Blog Article

When to start taking Social Security? It’s an important choice.

Jeremy Burger

By Jeremy Burger, Chief Executive Officer CFA®, CFP®
Published On 01/14/2011

One of the many areas in which I help my clients is planning for retirement. Many people want to have a good understanding of how much they can spend, what type of investment return they need, and of how these decisions affect their portfolio.

A major source of income for most investors is Social Security. Every retiree has a choice of when to begin taking Social Security payments. While some people ignore this in their planning or take the decision lightly, this choice can make a big difference.Some investors want to start taking Social Security as soon as they can; however, delaying until at least your full retirement age offers a wide variety of advantages that can help maximize your benefit.

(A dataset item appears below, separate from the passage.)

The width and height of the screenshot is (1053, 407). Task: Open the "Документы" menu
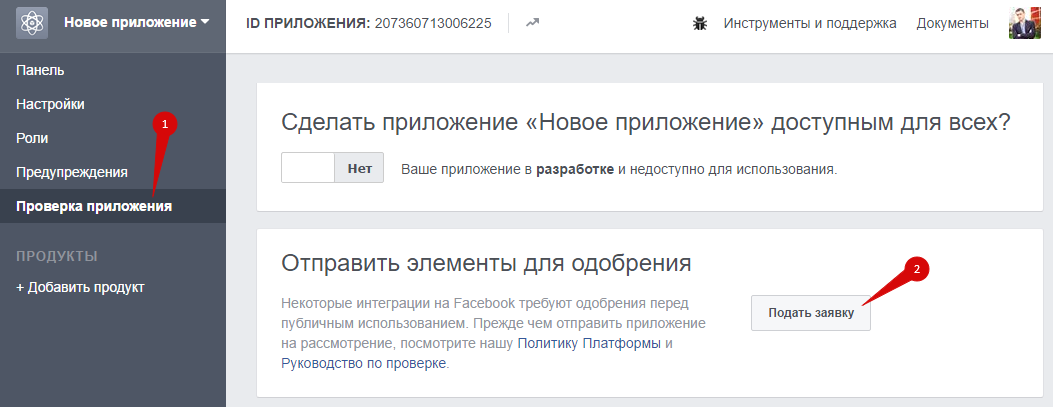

For some people, the choices are quite simple and straightforward. Other people have multiple options that aren’t necessarily obvious. If you are coming up on a Social Security decision, or if you recently made a decision, you might benefit from reading this article, published in Kiplinger’s Personal Finance Magazine.

This isn’t the place to try to explain the details of Social Security options. But here are a few highlights that are sometimes overlooked:

  • Some married people can “file and suspend” benefits to let one person collect spousal benefits while the other delays the start of benefits to age 70.
  • Some people can claim spousal benefits while they keep working in order to maximize their own benefits.
  • In some cases, divorced spouses are entitled to benefits they might not know about.
  • Retirees with dependent children under age 18 may find their children are eligible for partial benefits.

The rules can seem confusing, but they contain some opportunities for those who take the trouble to understand them. My advice: Before you start taking benefits, and while you are planning your retirement income, seek advice either directly from the Social Security Administration or from your financial advisor. We are here to help you get everything that’s coming to you – and in some cases that is a lot.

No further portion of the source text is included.